Mind, that’s changing, again notably in CA, as they now talk about “gun pre-cursor” parts.

The 3D printed frames are similar to the “80% lowers” which are aluminum blocks that are “80%” complete AR-15 lowers (the lower receiver, again, the controlled part of an AR-15).

With straight forward machining and some jigs, those chunks of metal can be finished into an operational lower receiver, and the rest of the rifle can be assembled from disparate parts ordered from anywhere.

The original “ghost gun” before 3D printers enabled folks to assemble Glocks in their garage.

Wait. Do you mean I can simply buy barrels, a trigger mechanism, all without any special license, but not the frame?
Correct.

Other countries regulate the pressure-bearing parts instead. It probably started off with a safety rationale (those parts are generally proof tested), but those parts ALSO tend to be the ones that are more difficult for someone to produce at home.

It is fearmongering. You technically can print an all-plastic firearm that works for a round or so until they explode, but only after you have already printed and tested and refined multiple times over, and best case it is still an inferior material to metal. I would put it in the same category as "Yeah you can turn a tree trunk into a cannon, tell me when not to come over when you use it." You can probably make a similarly reliable firearm out of fired clay if you put in the same effort.
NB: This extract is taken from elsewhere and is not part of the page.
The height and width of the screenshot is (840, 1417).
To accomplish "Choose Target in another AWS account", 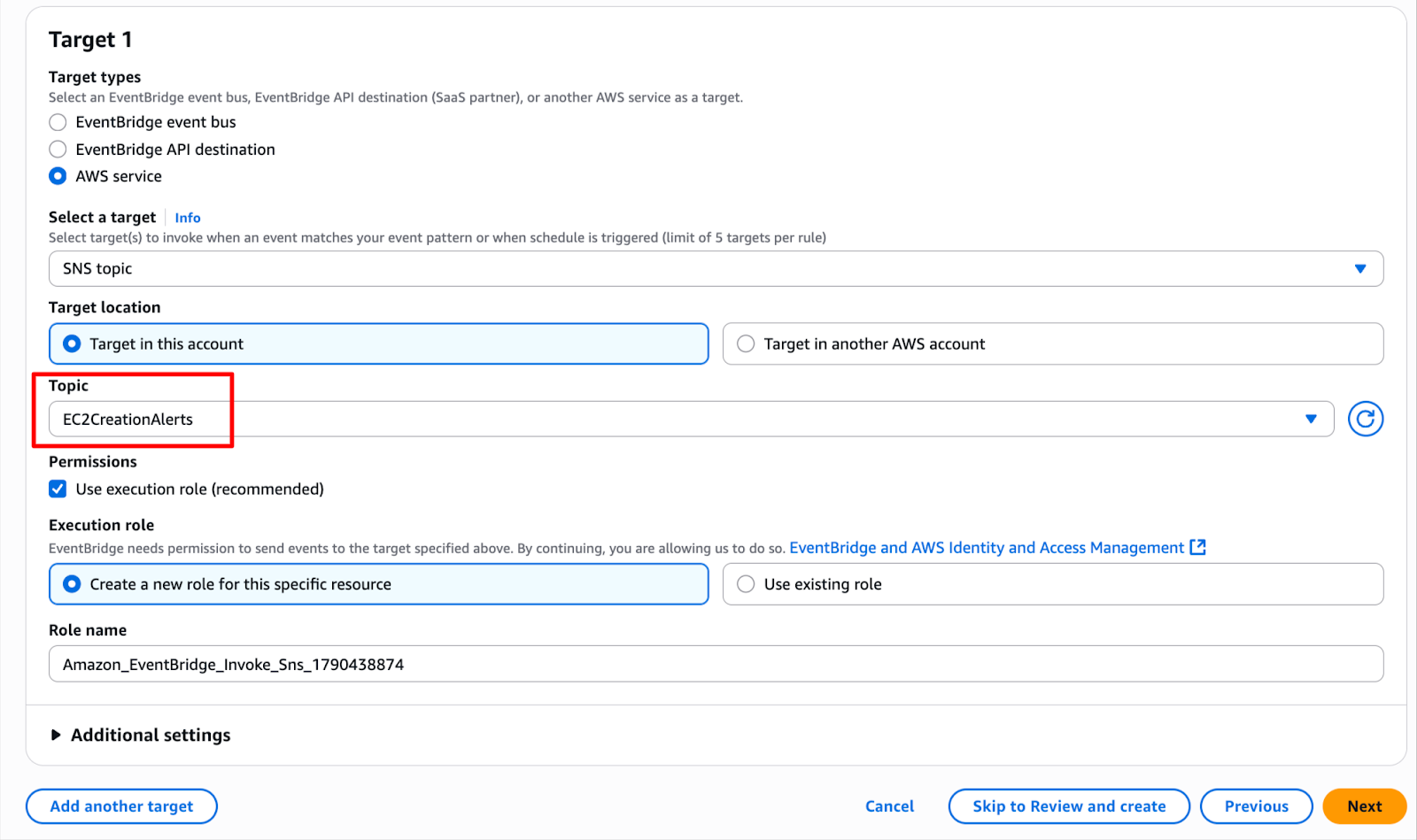I will (747, 343).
Some parts in regular firearms can be printed in plastic, guns with polymer parts have existed since polymers existed, but it is only marginally simpler than machining it out of metal. After all you can buy a metal CNC machine for handful of bucks more than a 3d printer and you don't have to worry about shitty materials breaking immediately.

And there are already plenty of examples of hardware store pipe guns that if someone spent more than a day or two working on it would by far surpass anything anyone can print.
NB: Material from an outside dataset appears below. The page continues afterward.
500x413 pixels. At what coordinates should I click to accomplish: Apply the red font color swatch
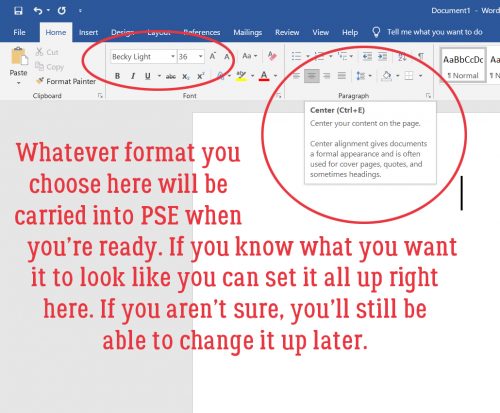pos(264,76)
People normally don't make guns that are entirely 3d printed. Homemade guns often get the parts exposed to highest stresses commercially.

Fwiw, when I paid attention to my local police department's released body cam vids, maybe around 1/3 of the guns they showed as evidence were polymer80s (edit: which I mistakenly assumed were 3d printed, but it turns out they aren't so feel free to disregard that fun fact)

Polymer80 aren't 3d printed. They were injected molded as non-receivers and then the customer has to subtract some extra materials.

Polymer80 is defunct but still sold under a slightly different modified mold that someone mysterious somewhere owns and is selling through some other companies("76%" instead of 80%)

In the US I believe there's many metal 'spare parts' for guns available, including the barrel, so don't need to print the whole thing. So they're usually not talking about entirely printed guns.

A pure plastic gun seems more likely to blow the users hand off than hit their target. Especially if just downloaded and printed in PLA on default settings (few walls, sparse infill...)

This. Guns contain many wear items.

So what the ATF does is take an essential part not substantially influenced by wear and declare it to be the gun. Trade in anything that sufficiently resembles this part is treated as trade in guns. Other parts are not considered guns, they're just pieces of metal or plastic. Then there are the parts that you're not supposed to have. But is that an oil filter or a silencer? When it's on the gun it's obvious, when it's listed on a website as an oil filter...

I know very little about guns but know 3d printing quite well. My understanding is that a fully 3d printed gun is not reliable, you need to acquire actual gun parts for the path where the bullet fires (the barrel?). Then can use 3d printing for the rest
They're pretty damn reliable if you either use a hybrid model (FGC-9) where the barrel is "explosion proof pipe" from china that is then electrically machined (easy with 3d printed mandrel) to form a nice rifled barrel.

Or you just 3d print the "receiver" for something like an Ar-15, which isn't load bearing. If you use the right materials and the beefier designs it will lats hundreds to thousands of rounds. The rest of the parts can be bought through the mails unregulated.

I heard a billionaire is funding this, he’s probably afraid of the one famous instance of someone like him getting killed by one of those.